Try it:
Copy every record word for word.
┄┄┄┄┄┄
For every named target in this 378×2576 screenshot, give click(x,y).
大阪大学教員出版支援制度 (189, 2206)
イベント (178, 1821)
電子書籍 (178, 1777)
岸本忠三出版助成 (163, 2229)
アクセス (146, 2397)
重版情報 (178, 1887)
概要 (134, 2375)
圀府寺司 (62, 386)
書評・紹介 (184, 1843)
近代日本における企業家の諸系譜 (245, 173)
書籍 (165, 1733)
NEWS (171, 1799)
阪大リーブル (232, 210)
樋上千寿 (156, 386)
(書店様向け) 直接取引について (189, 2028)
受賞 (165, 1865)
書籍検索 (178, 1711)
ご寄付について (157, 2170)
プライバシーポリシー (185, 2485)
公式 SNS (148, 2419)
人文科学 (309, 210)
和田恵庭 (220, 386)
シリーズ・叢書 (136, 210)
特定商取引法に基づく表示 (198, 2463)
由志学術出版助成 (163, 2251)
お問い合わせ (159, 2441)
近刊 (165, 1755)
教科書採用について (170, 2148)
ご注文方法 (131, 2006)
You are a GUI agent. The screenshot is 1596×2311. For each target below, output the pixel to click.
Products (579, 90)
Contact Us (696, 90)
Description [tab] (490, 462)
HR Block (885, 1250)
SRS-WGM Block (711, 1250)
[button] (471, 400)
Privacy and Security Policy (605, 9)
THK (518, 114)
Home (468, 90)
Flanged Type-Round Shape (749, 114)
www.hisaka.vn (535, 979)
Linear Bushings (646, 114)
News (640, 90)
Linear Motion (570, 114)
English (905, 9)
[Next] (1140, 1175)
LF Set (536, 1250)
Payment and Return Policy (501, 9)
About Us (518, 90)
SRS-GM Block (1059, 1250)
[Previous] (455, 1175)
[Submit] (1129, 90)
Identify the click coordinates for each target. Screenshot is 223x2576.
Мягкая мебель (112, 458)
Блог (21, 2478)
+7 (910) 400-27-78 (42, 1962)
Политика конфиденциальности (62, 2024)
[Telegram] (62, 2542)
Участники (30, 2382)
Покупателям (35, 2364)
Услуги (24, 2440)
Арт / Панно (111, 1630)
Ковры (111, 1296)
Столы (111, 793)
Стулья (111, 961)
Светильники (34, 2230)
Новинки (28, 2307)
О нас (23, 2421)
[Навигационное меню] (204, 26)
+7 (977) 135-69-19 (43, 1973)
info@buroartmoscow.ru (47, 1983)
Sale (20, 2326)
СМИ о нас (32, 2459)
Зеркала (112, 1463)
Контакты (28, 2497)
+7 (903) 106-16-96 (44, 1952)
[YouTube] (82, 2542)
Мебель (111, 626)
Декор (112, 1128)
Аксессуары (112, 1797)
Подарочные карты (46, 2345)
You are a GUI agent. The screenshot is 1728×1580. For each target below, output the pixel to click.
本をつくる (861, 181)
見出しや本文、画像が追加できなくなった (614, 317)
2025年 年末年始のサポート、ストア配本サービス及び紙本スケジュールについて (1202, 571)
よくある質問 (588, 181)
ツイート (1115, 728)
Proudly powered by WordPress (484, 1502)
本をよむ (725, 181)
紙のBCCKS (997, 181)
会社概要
┄┄┄┄┄┄
Answer box:
For every named target in this 378×2576 screenshot, give click(x,y).
大阪大学教員出版支援制度 (189, 2206)
イベント (178, 1821)
電子書籍 (178, 1777)
岸本忠三出版助成 (163, 2229)
アクセス (146, 2397)
重版情報 (178, 1887)
概要 (134, 2375)
圀府寺司 (62, 386)
書評・紹介 (184, 1843)
近代日本における企業家の諸系譜 (245, 173)
書籍 (165, 1733)
NEWS (171, 1799)
阪大リーブル (232, 210)
樋上千寿 (156, 386)
(書店様向け) 直接取引について (189, 2028)
受賞 (165, 1865)
書籍検索 (178, 1711)
ご寄付について (157, 2170)
プライバシーポリシー (185, 2485)
公式 SNS (148, 2419)
人文科学 (309, 210)
和田恵庭 (220, 386)
シリーズ・叢書 (136, 210)
特定商取引法に基づく表示 (198, 2463)
由志学術出版助成 (163, 2251)
お問い合わせ (159, 2441)
近刊 (165, 1755)
教科書採用について (170, 2148)
ご注文方法 (131, 2006)
You are a GUI agent. The screenshot is 1596×2311. For each target below, output the pixel to click.
Products (579, 90)
Contact Us (696, 90)
Description [tab] (490, 462)
HR Block (885, 1250)
SRS-WGM Block (711, 1250)
[button] (471, 400)
Privacy and Security Policy (605, 9)
THK (518, 114)
Home (468, 90)
Flanged Type-Round Shape (749, 114)
www.hisaka.vn (535, 979)
Linear Bushings (646, 114)
News (640, 90)
Linear Motion (570, 114)
English (905, 9)
[Next] (1140, 1175)
LF Set (536, 1250)
Payment and Return Policy (501, 9)
About Us (518, 90)
SRS-GM Block (1059, 1250)
[Previous] (455, 1175)
[Submit] (1129, 90)
Identify the click coordinates for each target. Screenshot is 223x2576.
Мягкая мебель (112, 458)
Блог (21, 2478)
+7 (910) 400-27-78 (42, 1962)
Политика конфиденциальности (62, 2024)
[Telegram] (62, 2542)
Участники (30, 2382)
Покупателям (35, 2364)
Услуги (24, 2440)
Арт / Панно (111, 1630)
Ковры (111, 1296)
Столы (111, 793)
Стулья (111, 961)
Светильники (34, 2230)
Новинки (28, 2307)
О нас (23, 2421)
[Навигационное меню] (204, 26)
+7 (977) 135-69-19 (43, 1973)
info@buroartmoscow.ru (47, 1983)
Sale (20, 2326)
СМИ о нас (32, 2459)
Зеркала (112, 1463)
Контакты (28, 2497)
+7 (903) 106-16-96 (44, 1952)
[YouTube] (82, 2542)
Мебель (111, 626)
Декор (112, 1128)
Аксессуары (112, 1797)
Подарочные карты (46, 2345)
You are a GUI agent. The screenshot is 1728×1580. For each target below, output the pixel to click.
本をつくる (861, 181)
見出しや本文、画像が追加できなくなった (614, 317)
2025年 年末年始のサポート、ストア配本サービス及び紙本スケジュールについて (1202, 571)
よくある質問 (588, 181)
ツイート (1115, 728)
Proudly powered by WordPress (484, 1502)
本をよむ (725, 181)
紙のBCCKS (997, 181)
会社概要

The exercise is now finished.